Ultimately, what appears to matter most is whether the defendant knowingly violated a requirement that is understood to be material to a decision by which the government makes payment. This is the degree to which materiality must be dissected under the implied false certification theory. While still nebulous at best, the implied certification theory may be a basis for liability when two conditions are met: (1) a claim does not simply request payment, but it also makes specific representations about the goods or services provided; and (2) the provider submitting the claim fails to disclose noncompliance with material statutory, regulatory or contractual requirements. This is what the Supreme Court referred to as actionable “half-truths,” or “representations that state the truth only so far as it goes, while omitting critical qualifying information.” While the Supreme Court failed to impose a limit on this liability, it did hold that not every undisclosed violation of an express condition of payment automatically results in liability, nor is the relevancy of a condition of payment dispositive of the material inquiry.

Mental health and substance use disorder parity, an idea President Kennedy first championed in 1963 for federal employees, remains the primary objective today. The 1996 Mental Health Parity Act required comparable annual and lifetime dollar limits on mental health and medical coverage for large employer-sponsored health plans, and the 2008 Mental Health Parity and Addiction Equity Act expanded protection to additional financial requirements. In 2010 the Affordable Care Act included mental health care as an “essential health benefit,” and recently the Federal Government released regulations for parity in Medicaid, Children’s Health Insurance Programs and Tricare. Today, an estimated 170 million Americans have insurance coverage for issues pertaining to mental health.

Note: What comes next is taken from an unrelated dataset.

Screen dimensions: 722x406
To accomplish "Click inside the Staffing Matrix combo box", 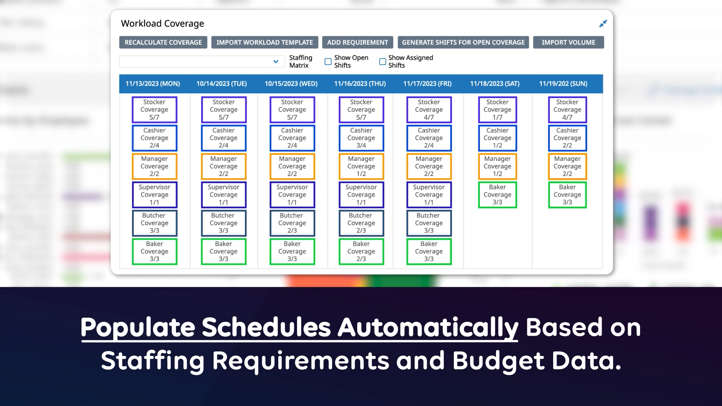I will (196, 62).
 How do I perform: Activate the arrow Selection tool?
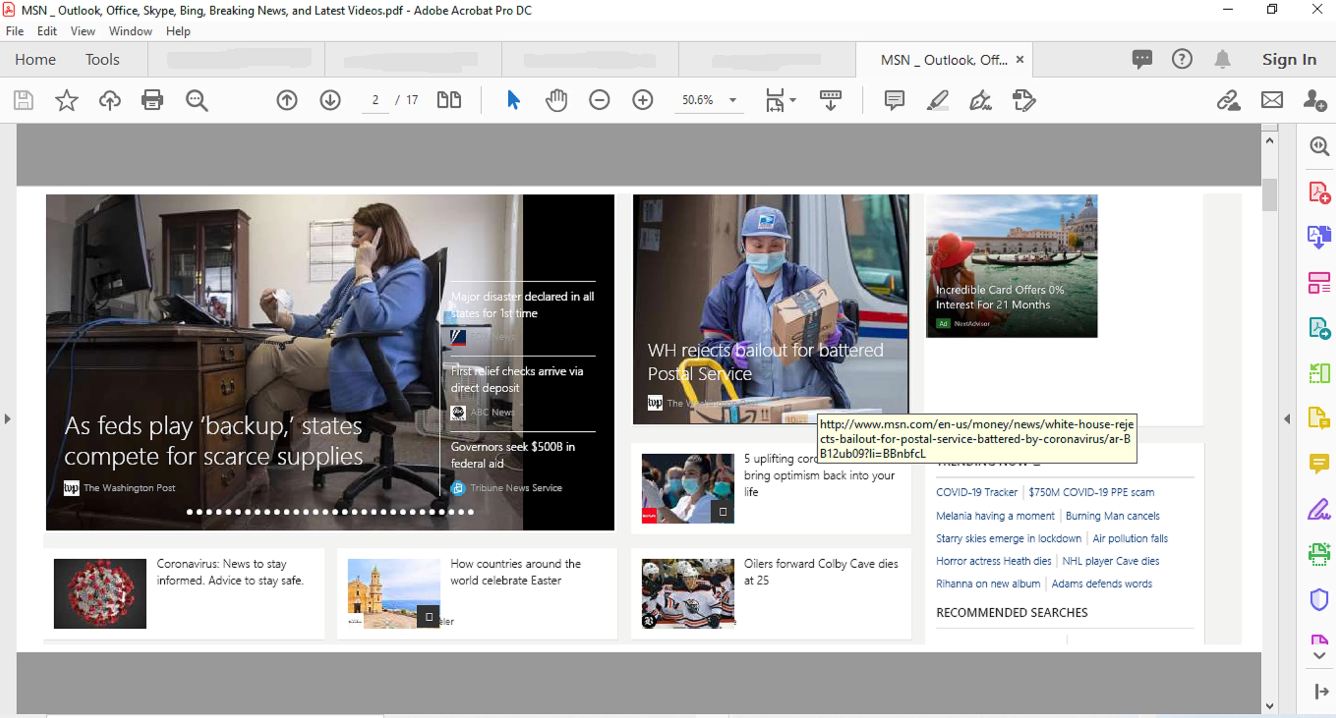point(513,100)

Understanding the laws governing the delivery of mental health care in modern America can be complicated, as compliance regulations have come nearly as far as the science of its treatment in the 126 years since German scientist Friederich Golz surgically removed the temporal lobes of dogs to make canines calmer, thus heralding the miracle of the lobotomy. Today’s federal and state lawmakers continue their Sisyphean struggle to regulate care of the psyche, though their rock just got larger through the Supreme Court’s decision to toss the puzzling issues of fraud and abuse into this already unbalanced mix.